• _DATA TO PROCESS_
==*==
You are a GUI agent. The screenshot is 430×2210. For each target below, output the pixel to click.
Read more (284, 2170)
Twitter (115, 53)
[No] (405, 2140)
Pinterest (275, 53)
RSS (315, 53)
==*==
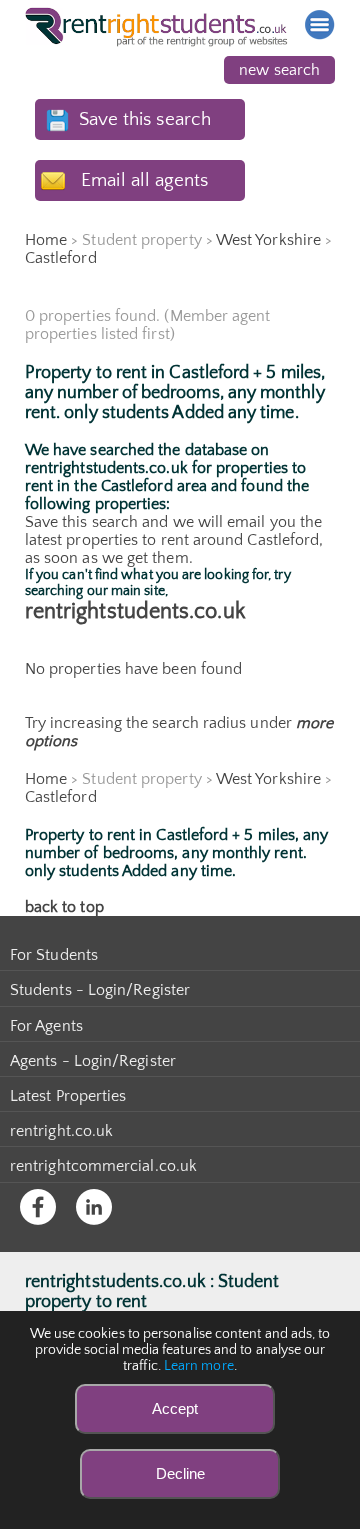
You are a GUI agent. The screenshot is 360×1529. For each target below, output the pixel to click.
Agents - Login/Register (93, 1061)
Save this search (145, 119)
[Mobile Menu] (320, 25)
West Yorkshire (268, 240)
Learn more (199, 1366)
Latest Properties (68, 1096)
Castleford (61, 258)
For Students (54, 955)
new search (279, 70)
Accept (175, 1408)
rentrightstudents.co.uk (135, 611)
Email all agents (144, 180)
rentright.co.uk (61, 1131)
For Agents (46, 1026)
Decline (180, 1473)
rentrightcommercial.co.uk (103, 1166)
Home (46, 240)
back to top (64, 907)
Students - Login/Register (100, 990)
==*==
• _TASK DETAILS_
In the data above, which lines lie between the line with "rentright.co.uk (61, 1131)" and the line with "Students - Login/Register (100, 990)", inclusive? Print those lines exactly and nothing else.

• _EXPECTED ANSWER_
rentright.co.uk (61, 1131)
For Agents (46, 1026)
Decline (180, 1473)
rentrightcommercial.co.uk (103, 1166)
Home (46, 240)
back to top (64, 907)
Students - Login/Register (100, 990)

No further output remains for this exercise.